BANGKALAN – Sejumlah warga dan mantan anggota Panitia Pemungutan Suara (PPS) menggelar aksi demonstrasi di depan kantor Badan Pengawas Pemilu (Bawaslu) Kabupaten Bangkalan. Aksi ini dilakukan sebagai respons terhadap pemecatan tiga anggota PPS oleh Komisi Pemilihan Umum Daerah (KPUD) setempat, yang diduga tidak patuh terhadap instruksi atasan terkait pembagian suara pemilu.
Aksi protes juga melibatkan laporan terhadap Panitia Pemilihan Kecamatan (PPK) dan lima komisioner KPUD, dengan tuduhan menggunakan aturan pemilu secara tidak benar.

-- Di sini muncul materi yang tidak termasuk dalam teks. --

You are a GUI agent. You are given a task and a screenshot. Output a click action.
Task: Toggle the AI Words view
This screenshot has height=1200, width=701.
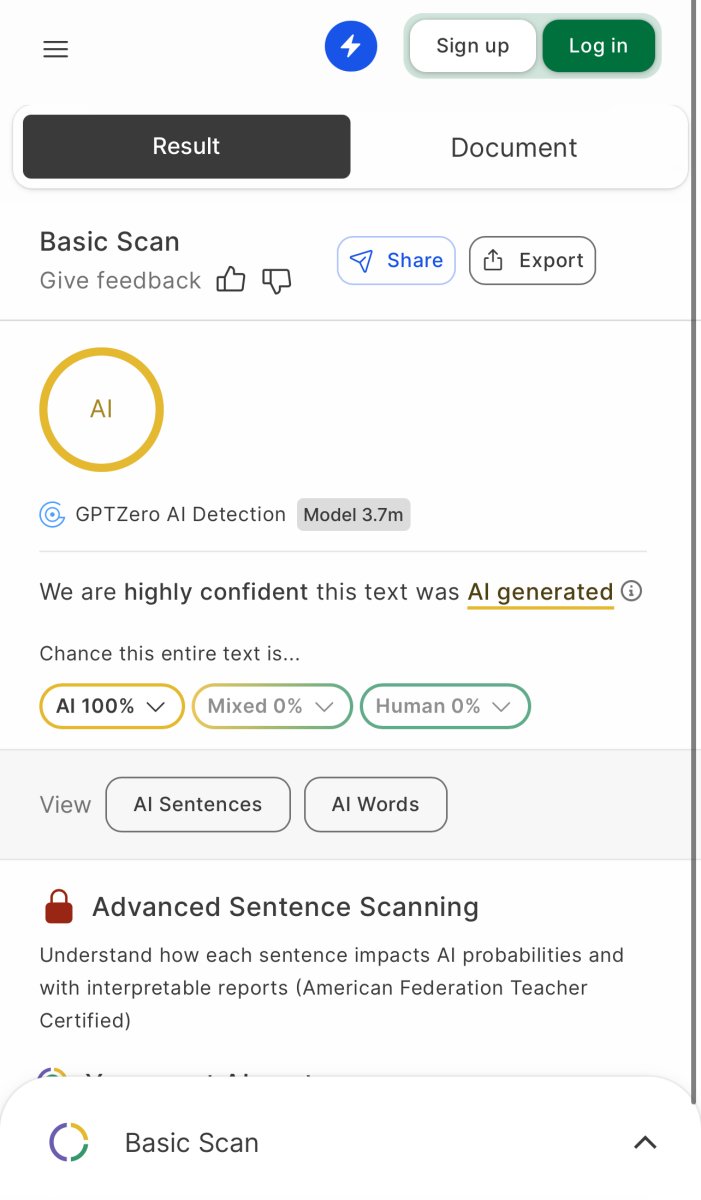(x=375, y=805)
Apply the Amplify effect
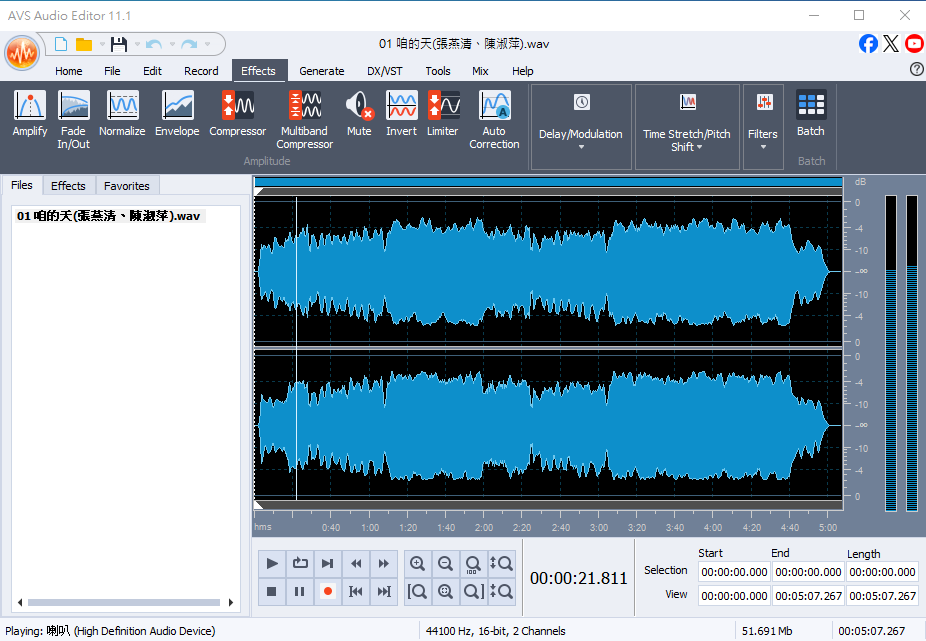926x641 pixels. [x=30, y=114]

Warga yang terlibat dalam demonstrasi menyampaikan tindakan penggelembungan suara pemilu yang diduga dilakukan oleh penyelenggara pemilu di wilayah Kecamatan Sepuluh. Pelanggaran tersebut disinyalir dilakukan mulai dari PPK tingkat kecamatan hingga Panitia Pemungutan Suara (PPS) tingkat desa.
Tiga anggota PPS asal Desa Kelapayan, Kecamatan Sepuluh, yang dipecat karena dianggap tidak patuh terhadap instruksi atasan terkait pembagian suara pemilu, mengambil langkah melaporkan PPK dan lima komisioner KPUD ke Bawaslu Bangkalan.

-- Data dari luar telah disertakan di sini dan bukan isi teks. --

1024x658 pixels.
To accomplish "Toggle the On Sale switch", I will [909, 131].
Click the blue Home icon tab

Risang Bima Wijaya, korlap aksi, menyatakan bahwa tindakan KPUD dan PPK dianggap sebagai penyalahgunaan aturan dalam menjalankan tugas dan fungsi sebagai penyelenggara pemilu. Warga yang turut serta dalam demonstrasi menuntut agar pihak penyelenggara pemilu yang terbukti melanggar aturan segera dicopot dari jabatannya.

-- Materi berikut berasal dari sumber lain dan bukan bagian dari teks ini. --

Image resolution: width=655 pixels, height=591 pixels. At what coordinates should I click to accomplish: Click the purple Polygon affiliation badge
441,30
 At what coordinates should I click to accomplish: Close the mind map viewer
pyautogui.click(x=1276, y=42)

Bawaslu Bangkalan telah menerima laporan terkait dugaan pelanggaran kode etik dan administrasi pemilu yang dilakukan oleh tiga anggota PPK dan lima komisioner KPUD. Mustain Saleh, Ketua Bawaslu Bangkalan, menegaskan bahwa pihaknya akan segera melakukan pemeriksaan terkait laporan pelanggaran yang diajukan oleh para pihak terkait.